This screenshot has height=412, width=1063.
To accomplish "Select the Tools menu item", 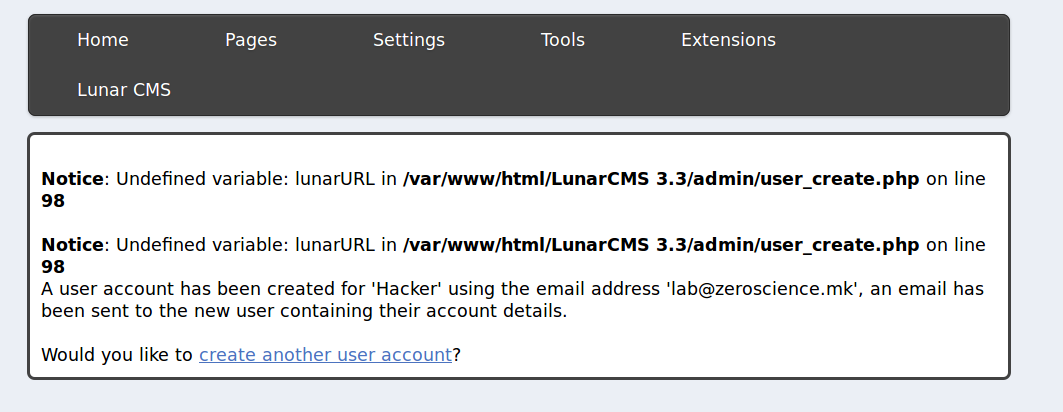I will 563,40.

---

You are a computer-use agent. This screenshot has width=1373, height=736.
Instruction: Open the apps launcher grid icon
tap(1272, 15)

WORK TO BE COMPLETED: Where in the listing does the string "screenshot" appear? Copy every line that has it.

EXERCISE RESPONSE:
This screenshot has height=412, width=1063.
You are a computer-use agent. This screenshot has width=1373, height=736.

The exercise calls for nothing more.